Centre is equipped with OPG, Cephlogram from ADVAPEX (APEX)
What is an OPG?
This is a special method for obtaining radiographs of the teeth- bearing jaws, both upper and lower. A specially constructed machine rotates around the jaw-bones, thus giving us an extremely good idea about the structure of the jaw-bones and are useful in a wide-variety of conditions including infections, tumors, congenital abnormalities, pre-implant evaluation and trauma. Cephalogram is an x-ray of the face, obtained so that accurate measurements of the face can be performed.

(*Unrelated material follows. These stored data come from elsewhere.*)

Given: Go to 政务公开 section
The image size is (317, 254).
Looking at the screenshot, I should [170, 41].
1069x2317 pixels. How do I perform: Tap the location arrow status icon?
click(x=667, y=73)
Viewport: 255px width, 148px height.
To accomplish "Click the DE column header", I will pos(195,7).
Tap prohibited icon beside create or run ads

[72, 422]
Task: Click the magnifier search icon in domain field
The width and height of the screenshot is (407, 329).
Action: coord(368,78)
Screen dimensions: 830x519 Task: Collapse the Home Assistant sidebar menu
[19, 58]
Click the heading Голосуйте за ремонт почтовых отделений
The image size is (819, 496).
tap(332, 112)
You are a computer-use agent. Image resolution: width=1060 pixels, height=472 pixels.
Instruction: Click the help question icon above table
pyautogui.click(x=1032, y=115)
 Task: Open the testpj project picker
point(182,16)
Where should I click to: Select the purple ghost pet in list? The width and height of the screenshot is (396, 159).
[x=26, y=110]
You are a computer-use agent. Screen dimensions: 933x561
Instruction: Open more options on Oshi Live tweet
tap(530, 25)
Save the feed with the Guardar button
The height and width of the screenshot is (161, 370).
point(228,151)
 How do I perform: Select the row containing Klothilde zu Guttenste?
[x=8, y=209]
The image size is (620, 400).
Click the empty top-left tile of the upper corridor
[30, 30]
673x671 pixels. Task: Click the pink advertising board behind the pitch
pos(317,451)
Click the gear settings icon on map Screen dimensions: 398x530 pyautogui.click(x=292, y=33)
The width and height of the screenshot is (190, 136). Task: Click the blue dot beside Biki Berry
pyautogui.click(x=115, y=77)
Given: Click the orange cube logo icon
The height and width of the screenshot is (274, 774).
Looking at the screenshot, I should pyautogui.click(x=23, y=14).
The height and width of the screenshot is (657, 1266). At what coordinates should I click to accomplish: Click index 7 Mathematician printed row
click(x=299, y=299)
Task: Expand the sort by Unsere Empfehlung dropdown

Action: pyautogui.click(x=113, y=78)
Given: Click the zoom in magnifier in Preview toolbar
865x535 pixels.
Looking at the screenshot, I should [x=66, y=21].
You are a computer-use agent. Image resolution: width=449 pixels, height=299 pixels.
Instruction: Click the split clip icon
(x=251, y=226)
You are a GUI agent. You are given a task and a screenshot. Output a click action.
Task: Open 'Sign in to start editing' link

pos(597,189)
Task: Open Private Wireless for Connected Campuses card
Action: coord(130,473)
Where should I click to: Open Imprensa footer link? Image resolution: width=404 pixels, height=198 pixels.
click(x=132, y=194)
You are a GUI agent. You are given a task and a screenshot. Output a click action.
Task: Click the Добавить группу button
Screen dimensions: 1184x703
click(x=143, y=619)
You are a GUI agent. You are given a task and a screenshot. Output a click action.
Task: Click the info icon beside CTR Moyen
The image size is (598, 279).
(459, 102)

An OPG can be used to look for
- Dislocated jaw
- Dentition (teeth)
Risks of an OPG
Your doctor, dentist or dental specialist knows the risks of having an OPG and will consider the risks before recommending you have this type of X-ray.
Possible risks are :
- An extremely small chance of injury to a developing fetus
- An extremely small chance you could develop cancer in the long term from the radiation. However, if you need the examination, the potential benefits will outweigh this small risk
Bring your referral letter or request form and all OPG X-rays taken within the last 2 years with you. Leave the X-rays with the medical imaging staff as the doctor may need to look at them. The staff member will tell you when these are ready to be picked up.
Leave all jewellery and valuables at home.
What happens during an OPG?
Medical imaging staff will ask you to sit on a chair or stand for the OPG. It is important that you tell the staff if you have difficulty sitting or standing unassisted. The radiographer may place a protective shield over the parts of your body not being X-rayed, or you may be asked to wear a protective apron.
When you are ready, the radiographer will go behind a screen to start the OPG machine. They will ask you to be still during the OPG. When your OPG is finished you will be asked to wait while the radiographer checks the pictures. The procedure usually takes about 5 minutes including time taken to get ready.